I’m going to walk you through how internal linking actually works as a system, where it breaks down, and exactly what to do about it.
What Internal Linking Actually Does
Think of your site as a directed graph. Every URL is a node. Every internal link is an edge connecting nodes.
Search engines have crawlers enter your site and follow those edges to discover pages. If a page has no edges pointing to it, crawlers may never find it. That’s an orphaned page, and it’s more common than most people realize.
Internal links come in two types. Structural links live in templates like your header, footer, and breadcrumbs. They create the baseline graph that crawlers use to map your site. Contextual links live inside your content. They add topical meaning because crawlers read the surrounding text to understand what the linked page is about.
You need both. Structural links ensure reach. Contextual links add relevance.
Where the System Breaks Down
Most sites I audit have the same handful of problems.
Orphaned pages. A new page goes live with no links pointing to it. Crawlers can’t find it. It sits unindexed, invisible, doing nothing. This happens constantly on fast-publishing sites.
Links pointing to redirects. Your site got redesigned or migrated. Old URLs redirect to new ones. But nobody updated the internal links. Now every time a crawler follows that link, it burns extra resources on an unnecessary redirect hop. Do that across hundreds of pages and it adds up.
Key pages buried too deep. A page that matters for your business should be reachable within two or three clicks from your homepage. If it’s five or six clicks deep, crawlers visit it less often. So do users.
Weak or generic anchor text. Anchor text tells crawlers what the linked page is about. “Click here” tells them nothing. A phrase like “Get More Leads” is specific and useful. Use descriptive phrases that reflect the target page’s actual topic.
No hub-and-cluster structure. If your content covers a broad topic, you need a hub page that links down to specific cluster pages, and those cluster pages need to link back up to the hub. Without that two-way relationship, the cluster has no center and the hub gets no topical reinforcement.
How to Build a System That Holds Up
Here’s the approach I use and recommend for most sites.
Step 1: Crawl your site first. Before changing anything, export your current inlinks, crawl depth, redirects, and orphaned URLs. Tools like Screaming Frog or Sitebulb do this well. You need a baseline.
Step 2: Fix your navigation and breadcrumbs. Structural links are your highest-leverage fix. If your main navigation skips important hub pages, or your breadcrumbs break the site hierarchy, everything downstream suffers.
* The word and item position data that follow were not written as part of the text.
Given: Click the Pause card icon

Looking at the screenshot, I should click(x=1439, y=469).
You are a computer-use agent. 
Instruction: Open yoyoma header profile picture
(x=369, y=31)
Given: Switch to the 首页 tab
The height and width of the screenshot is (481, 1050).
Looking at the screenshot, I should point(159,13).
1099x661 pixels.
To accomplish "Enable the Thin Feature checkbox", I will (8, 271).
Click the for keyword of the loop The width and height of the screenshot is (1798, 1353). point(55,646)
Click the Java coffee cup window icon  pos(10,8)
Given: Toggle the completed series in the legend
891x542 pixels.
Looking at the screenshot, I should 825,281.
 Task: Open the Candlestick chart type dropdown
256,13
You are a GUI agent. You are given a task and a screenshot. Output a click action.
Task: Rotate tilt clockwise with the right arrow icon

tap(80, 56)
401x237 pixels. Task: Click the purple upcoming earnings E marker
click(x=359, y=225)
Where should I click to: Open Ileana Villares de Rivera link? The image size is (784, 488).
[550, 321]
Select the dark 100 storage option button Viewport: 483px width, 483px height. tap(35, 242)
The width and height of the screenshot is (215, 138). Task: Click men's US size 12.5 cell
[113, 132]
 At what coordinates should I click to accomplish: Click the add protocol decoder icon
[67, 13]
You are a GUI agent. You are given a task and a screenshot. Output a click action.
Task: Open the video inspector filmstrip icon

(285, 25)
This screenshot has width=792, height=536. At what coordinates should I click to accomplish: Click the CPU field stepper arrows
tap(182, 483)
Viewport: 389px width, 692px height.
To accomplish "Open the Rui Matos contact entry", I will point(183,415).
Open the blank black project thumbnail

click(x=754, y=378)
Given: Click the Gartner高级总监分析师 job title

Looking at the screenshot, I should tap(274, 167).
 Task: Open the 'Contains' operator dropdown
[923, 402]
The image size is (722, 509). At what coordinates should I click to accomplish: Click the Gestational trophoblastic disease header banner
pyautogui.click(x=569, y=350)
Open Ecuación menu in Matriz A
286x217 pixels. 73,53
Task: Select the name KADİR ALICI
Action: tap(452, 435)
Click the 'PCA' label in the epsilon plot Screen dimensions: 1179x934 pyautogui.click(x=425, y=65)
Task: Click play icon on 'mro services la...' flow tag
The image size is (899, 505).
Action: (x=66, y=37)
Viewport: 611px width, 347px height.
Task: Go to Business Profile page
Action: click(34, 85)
Fix these before touching content links.
Step 3: Update internal links to point to final 200 URLs. Go through your top pages and make sure every internal link points directly to the live URL, not to a redirect. This is tedious. Do it anyway. It reduces crawl waste and makes your link graph cleaner.
Step 4: Build hubs and clusters with two-way links. Map each hub to its cluster pages. The hub links down to each cluster page. Each cluster page links back up to the hub. Add a few peer links between cluster pages when the topics genuinely connect. Don’t force it.
Step 5: Add one contextual link near the top of key pages. Don’t wait until the bottom of an article to link somewhere important. If a page matters to your business, link to it early, from a relevant surrounding sentence, using a clear anchor phrase.
Step 6: Set up a publishing checklist. Every new page that goes live should have at least one inbound link from an existing page before it publishes. One rule, enforced consistently, eliminates orphan pages almost entirely.
What to Track
You don’t need a dashboard full of metrics. Watch these four things.
Orphan rate across indexable URLs. Index coverage in Google Search Console. The share of internal links hitting redirects instead of 200 URLs. And crawl depth for your priority pages.
If those four numbers are moving in the right direction, your internal linking system is working. If one spikes after a site update or content migration, you know exactly where to look.
Set up a quarterly audit. Assign someone to own template links and someone to own content links. Without ownership, link rot spreads quietly and pages start slipping in rankings for reasons that look mysterious but aren’t.
Internal linking isn’t complicated. But it does require a system. Build the system once, maintain it consistently, and your site will be easier for both crawlers and real people to navigate. That’s the whole point.
Need help auditing your current link structure? Start with your redirects and work forward from there.